The Obama administration is "openly stepping up efforts" to detain and deport Central American refugees who came to the U.S. in 2014 in order to escape violence at home. The idea is to intimidate people out of coming here, but Alicia A. Caldwell has the latest details on exactly who Immigration and Customs Enforcement (ICE) is going after, people like 19-year-old Wildin David Guillen Acosta.
He said he came to the United States from Honduras by bus, car and on foot after a gang member threatened to kill him.
“I wouldn’t go out at night. He’d call me and say, ‘I’m going to kill you, I’m going to kill you,’ ” Acosta said in Spanish. “I told my mother and she told me to come to the United States.”
Acosta, speaking from an immigration jail in rural Georgia, said he was afraid to go home.
“I’m scared. I don’t want to go back. There’s a lot of violence, a lot of death,” Acosta said. “They’ll kill you for a telephone. How is this possible?”
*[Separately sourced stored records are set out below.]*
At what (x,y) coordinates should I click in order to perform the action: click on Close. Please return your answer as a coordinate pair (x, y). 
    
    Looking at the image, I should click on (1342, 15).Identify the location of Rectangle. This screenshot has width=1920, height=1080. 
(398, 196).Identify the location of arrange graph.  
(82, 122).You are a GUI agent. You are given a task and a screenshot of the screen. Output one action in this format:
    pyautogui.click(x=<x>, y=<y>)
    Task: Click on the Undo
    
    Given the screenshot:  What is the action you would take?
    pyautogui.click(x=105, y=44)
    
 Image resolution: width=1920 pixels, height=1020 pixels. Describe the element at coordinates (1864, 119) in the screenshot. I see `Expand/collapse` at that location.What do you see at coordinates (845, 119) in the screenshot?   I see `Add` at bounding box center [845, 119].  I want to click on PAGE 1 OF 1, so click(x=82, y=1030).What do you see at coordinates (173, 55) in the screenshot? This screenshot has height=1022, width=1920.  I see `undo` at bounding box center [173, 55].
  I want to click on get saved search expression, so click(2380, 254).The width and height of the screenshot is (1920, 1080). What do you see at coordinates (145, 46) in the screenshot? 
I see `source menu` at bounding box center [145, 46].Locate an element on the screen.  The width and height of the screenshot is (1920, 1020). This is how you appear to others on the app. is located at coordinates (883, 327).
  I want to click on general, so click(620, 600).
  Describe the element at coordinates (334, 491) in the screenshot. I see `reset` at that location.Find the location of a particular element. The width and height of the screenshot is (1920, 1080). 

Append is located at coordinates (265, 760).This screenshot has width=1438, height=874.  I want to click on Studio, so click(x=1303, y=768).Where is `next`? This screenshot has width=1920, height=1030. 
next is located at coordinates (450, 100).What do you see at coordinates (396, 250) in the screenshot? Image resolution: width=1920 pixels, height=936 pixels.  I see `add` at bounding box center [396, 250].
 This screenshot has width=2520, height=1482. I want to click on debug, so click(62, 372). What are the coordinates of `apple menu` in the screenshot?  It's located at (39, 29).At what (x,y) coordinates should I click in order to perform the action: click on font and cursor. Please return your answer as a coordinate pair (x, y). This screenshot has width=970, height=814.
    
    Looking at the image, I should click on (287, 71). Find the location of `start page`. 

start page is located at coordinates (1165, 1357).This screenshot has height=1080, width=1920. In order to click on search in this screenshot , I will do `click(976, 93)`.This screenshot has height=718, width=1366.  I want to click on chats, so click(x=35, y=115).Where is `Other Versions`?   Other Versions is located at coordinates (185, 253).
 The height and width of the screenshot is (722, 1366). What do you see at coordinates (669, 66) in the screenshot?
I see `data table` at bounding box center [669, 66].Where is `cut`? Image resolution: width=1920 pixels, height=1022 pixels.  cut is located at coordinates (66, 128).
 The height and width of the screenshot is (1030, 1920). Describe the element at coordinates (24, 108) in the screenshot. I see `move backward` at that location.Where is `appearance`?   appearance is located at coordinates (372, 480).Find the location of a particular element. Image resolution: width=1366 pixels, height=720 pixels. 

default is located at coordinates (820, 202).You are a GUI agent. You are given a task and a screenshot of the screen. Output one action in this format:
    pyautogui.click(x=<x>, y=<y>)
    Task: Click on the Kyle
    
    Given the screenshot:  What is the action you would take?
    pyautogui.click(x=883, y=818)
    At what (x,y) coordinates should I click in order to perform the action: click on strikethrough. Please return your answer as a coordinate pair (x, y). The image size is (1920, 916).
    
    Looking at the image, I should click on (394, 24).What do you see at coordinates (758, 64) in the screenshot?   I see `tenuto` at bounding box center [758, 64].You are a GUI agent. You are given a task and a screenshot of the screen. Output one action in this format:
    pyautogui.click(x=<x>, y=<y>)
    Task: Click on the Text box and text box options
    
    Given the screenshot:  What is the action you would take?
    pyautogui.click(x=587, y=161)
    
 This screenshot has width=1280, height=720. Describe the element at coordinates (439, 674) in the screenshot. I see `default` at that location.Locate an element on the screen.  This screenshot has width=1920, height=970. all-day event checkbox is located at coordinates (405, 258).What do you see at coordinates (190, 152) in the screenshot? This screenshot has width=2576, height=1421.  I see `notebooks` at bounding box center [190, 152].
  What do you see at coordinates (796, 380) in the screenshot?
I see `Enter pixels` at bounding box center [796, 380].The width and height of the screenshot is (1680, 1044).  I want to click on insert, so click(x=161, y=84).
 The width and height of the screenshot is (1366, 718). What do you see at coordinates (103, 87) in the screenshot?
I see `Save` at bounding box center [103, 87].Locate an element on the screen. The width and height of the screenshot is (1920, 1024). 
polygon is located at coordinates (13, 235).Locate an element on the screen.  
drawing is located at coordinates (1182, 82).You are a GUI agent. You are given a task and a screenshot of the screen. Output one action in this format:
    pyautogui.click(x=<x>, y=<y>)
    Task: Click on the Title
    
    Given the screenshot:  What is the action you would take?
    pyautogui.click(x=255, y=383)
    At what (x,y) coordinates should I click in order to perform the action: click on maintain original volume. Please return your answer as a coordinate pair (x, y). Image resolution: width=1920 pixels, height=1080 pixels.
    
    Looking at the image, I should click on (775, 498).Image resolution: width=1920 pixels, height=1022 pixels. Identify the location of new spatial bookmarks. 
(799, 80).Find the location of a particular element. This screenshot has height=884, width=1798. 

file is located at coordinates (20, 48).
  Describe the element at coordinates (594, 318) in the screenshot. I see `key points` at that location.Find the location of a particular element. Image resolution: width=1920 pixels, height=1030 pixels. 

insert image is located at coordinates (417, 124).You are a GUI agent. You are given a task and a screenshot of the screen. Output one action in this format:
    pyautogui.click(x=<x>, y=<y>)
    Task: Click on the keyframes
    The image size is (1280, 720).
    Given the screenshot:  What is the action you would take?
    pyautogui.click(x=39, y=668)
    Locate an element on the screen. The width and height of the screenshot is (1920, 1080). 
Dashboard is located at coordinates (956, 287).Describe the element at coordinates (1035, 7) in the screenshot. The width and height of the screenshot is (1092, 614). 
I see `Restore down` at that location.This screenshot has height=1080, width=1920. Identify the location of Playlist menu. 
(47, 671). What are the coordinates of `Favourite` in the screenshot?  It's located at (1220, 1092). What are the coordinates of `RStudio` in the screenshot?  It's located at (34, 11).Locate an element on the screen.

How is this possible? This young man is a refugee, plain and simple. He fled Honduras for his life. And unfortunately, he's not alone. More than 800 people who arrived as unaccompanied minors have already been deported since October. Meanwhile, the immigration group America's Voice has been sending out action alerts about teens detained by ICE who face deportation.
These kids aren't being picked up because they're committing crimes, they're routinely being targeted by ICE on their way to school. In fact, teachers at one school in North Carolina put together a video campaign urging ICE to release Acosta.